Memcached consists of a dispatcher thread and several worker threads, which
communicates through a pipe, for example if new connection is accepted,
dispatcher writes 'c' to a pipe for a selected worker thread (it switches them
in round-robin manner), worker thread then popup the connection from the queue
and serves it.

Due to a slight race condition in capabilities, kevent() mechanism sometimes
may return spurious ENOTCAPABLE errors for the descriptors. It makes libevent
to abort the loop which works with the connections and return. Memcached
doesn't expect it to happen and worker thread silenty returns[1] and dies.
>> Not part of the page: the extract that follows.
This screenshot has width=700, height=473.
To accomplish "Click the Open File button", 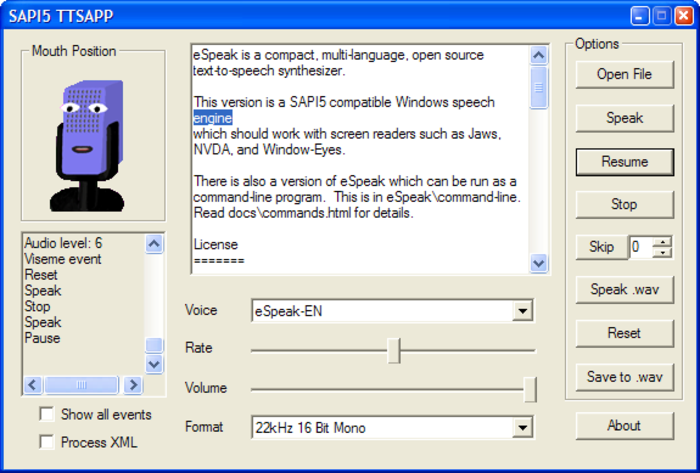I will 625,75.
You
may see it with procstat command, comparing count of threads in normal and
failing situation - you will be one thread short for the last.

Dispatcher is not aware of this catastrophic event, and therefor continues to
write "c"'s about new connection to the pipe of that, already dead, thread, but
of course no one will serve those connections and they're left on the air.

And reasons why you see it as massive amount of CLOSED\CLOSE_WAIT connections
is simply the fact that client by timeout or by any other ways decided to
close() its connection. Network stack receives FIN packet and expects our
application to issue close() on the descriptor, but since thread is already
dead - it will never happen.

This bug was addressed by Mateusz in r273137[2].